§ REQUIRED WORK
Filter the entries down to the lines holding "Select", then copy those lines.

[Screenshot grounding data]
========

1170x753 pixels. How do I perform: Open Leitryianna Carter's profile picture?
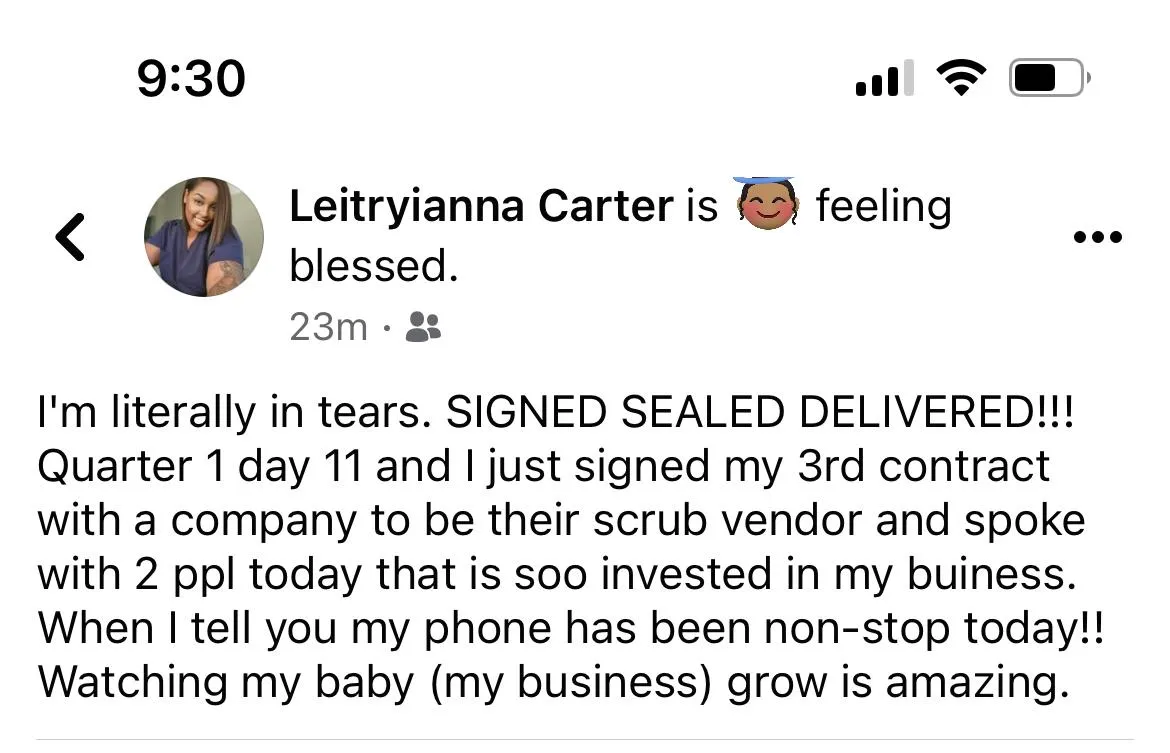pos(204,237)
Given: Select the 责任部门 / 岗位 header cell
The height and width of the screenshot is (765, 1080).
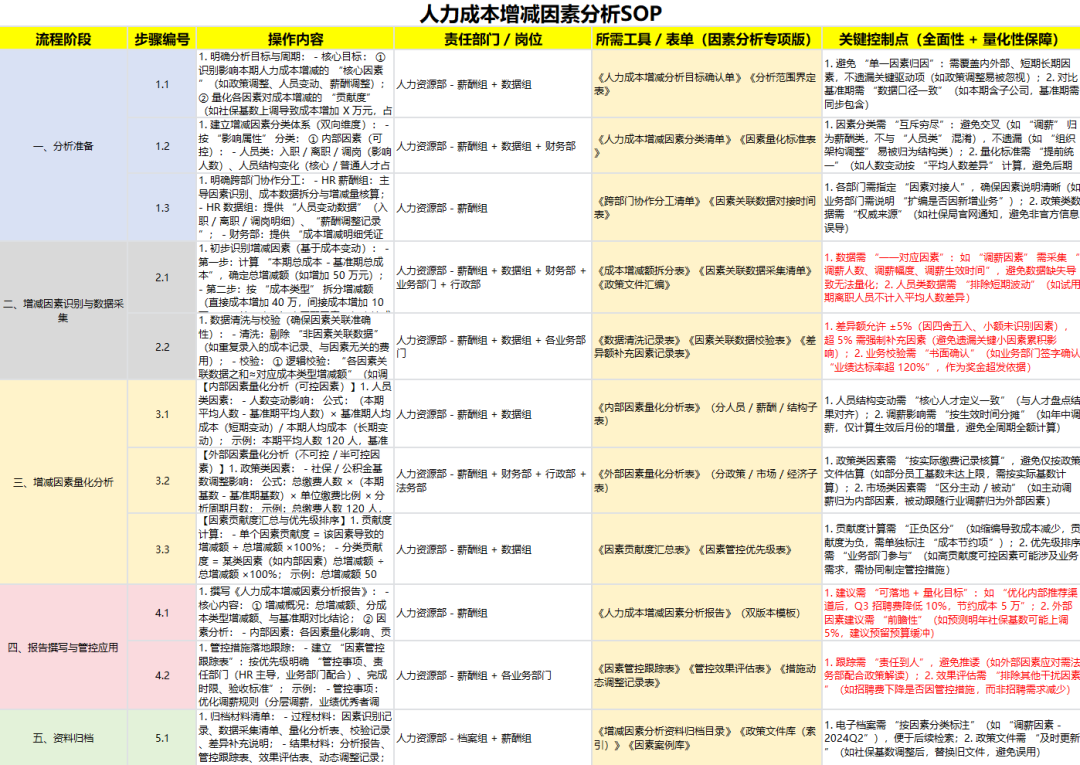Looking at the screenshot, I should [x=492, y=39].
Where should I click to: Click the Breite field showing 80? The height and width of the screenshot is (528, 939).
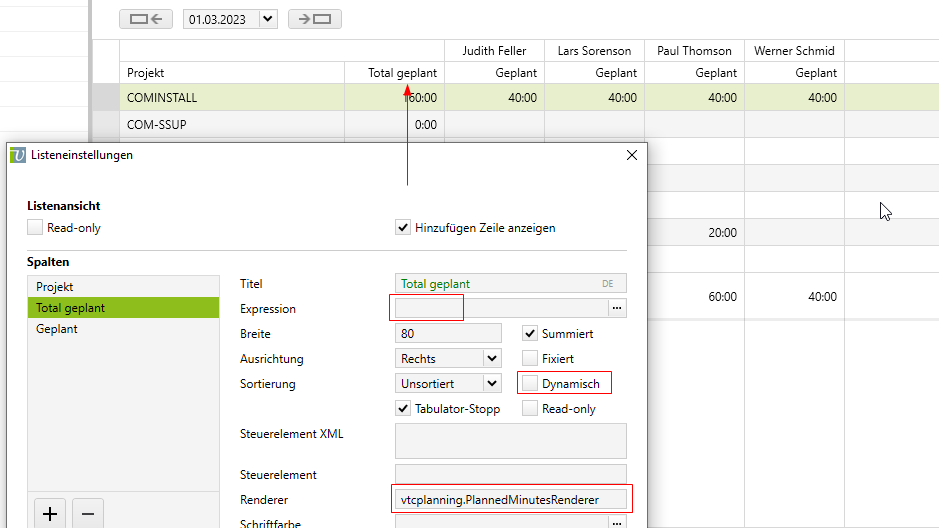click(448, 334)
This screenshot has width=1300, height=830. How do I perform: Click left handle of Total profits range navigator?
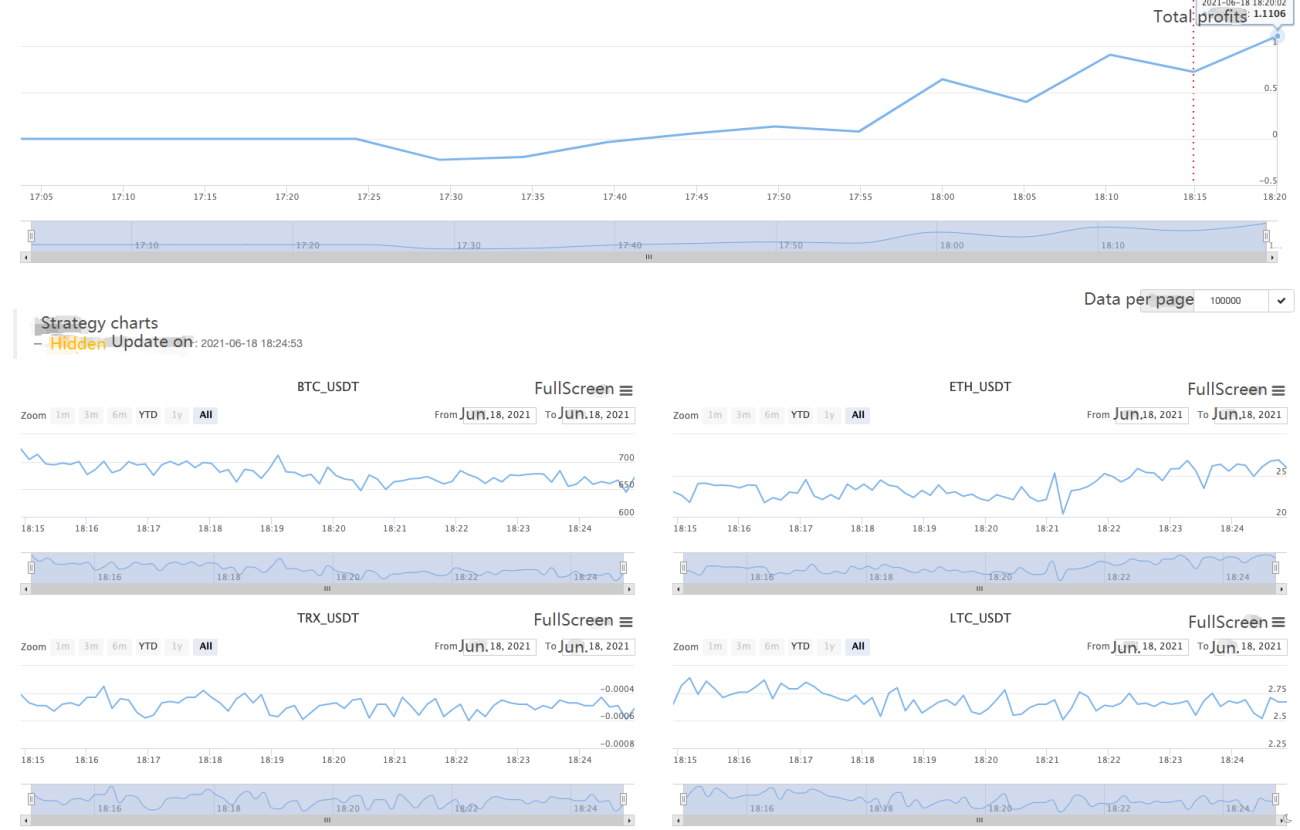pos(31,236)
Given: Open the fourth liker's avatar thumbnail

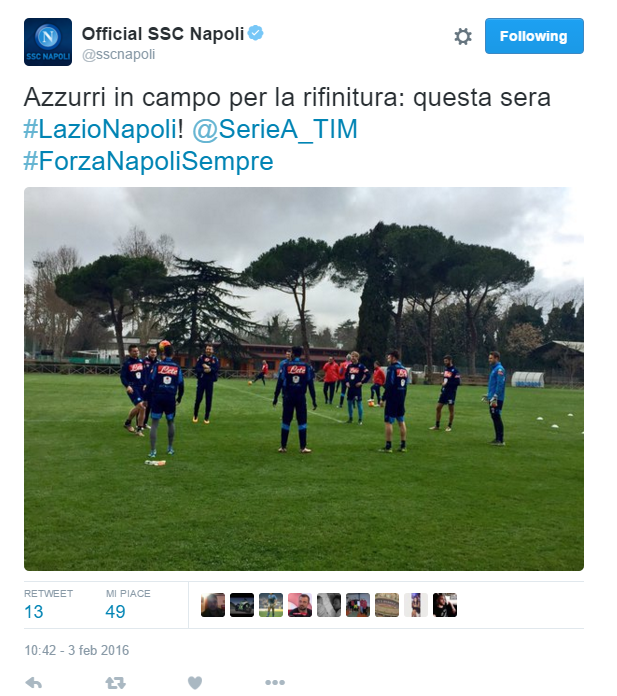Looking at the screenshot, I should (x=300, y=605).
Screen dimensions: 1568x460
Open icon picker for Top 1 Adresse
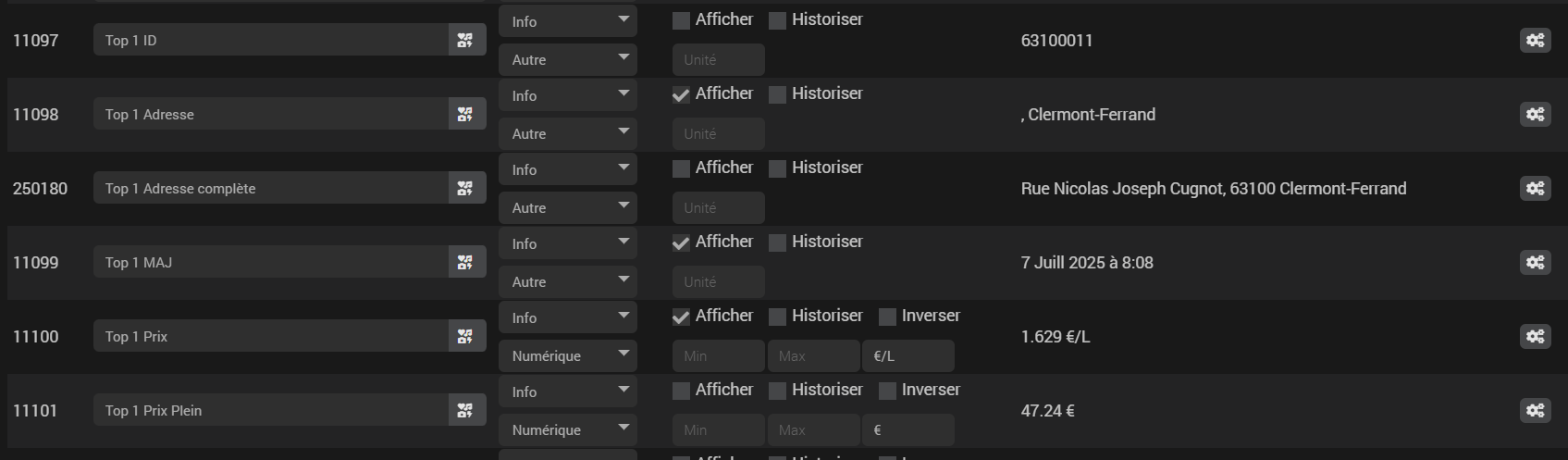coord(467,114)
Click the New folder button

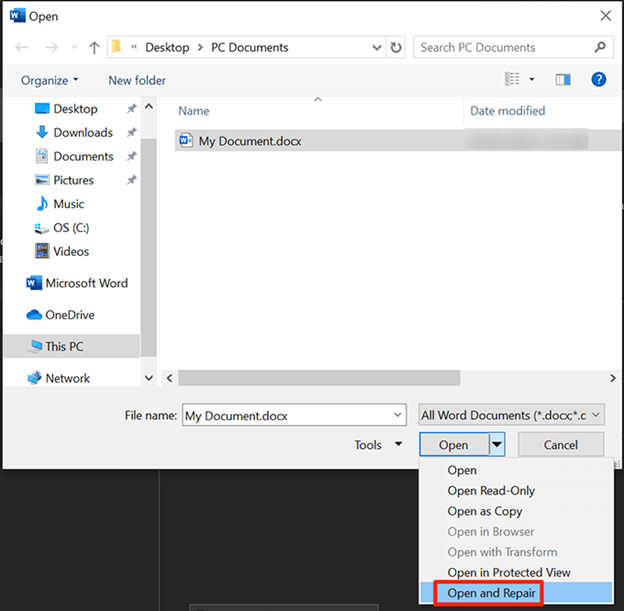coord(137,80)
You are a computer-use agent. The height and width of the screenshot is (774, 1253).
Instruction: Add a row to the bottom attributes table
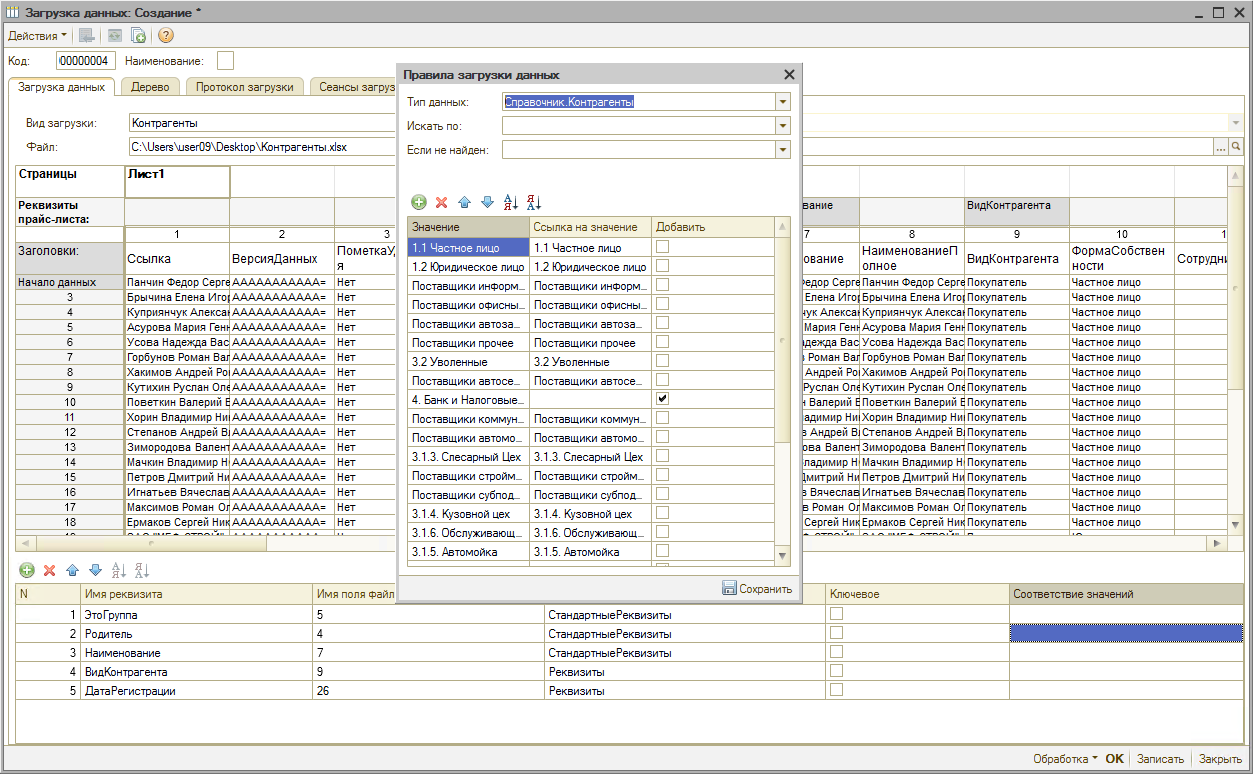(x=27, y=570)
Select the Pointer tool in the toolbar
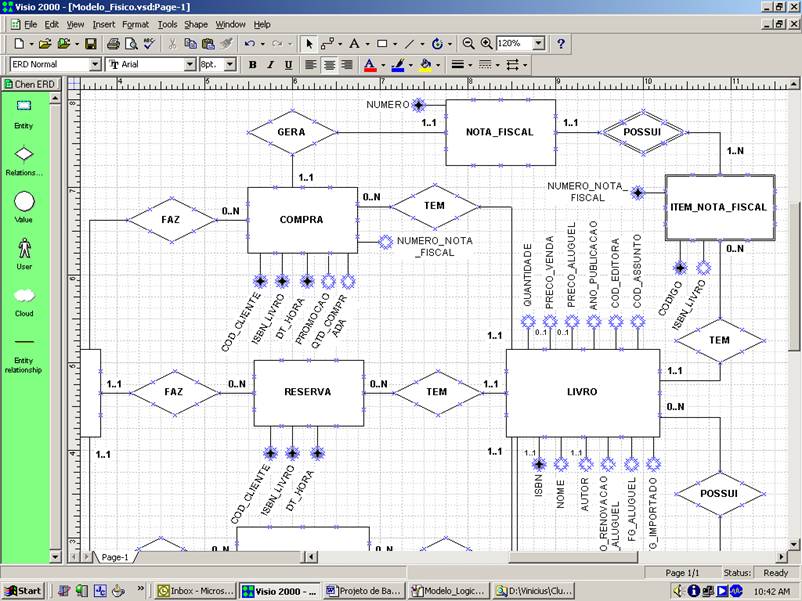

========

§ COMPLETED EXERCISE
Given: Select the 责任部门 / 岗位 header cell
Select the Pointer tool in the toolbar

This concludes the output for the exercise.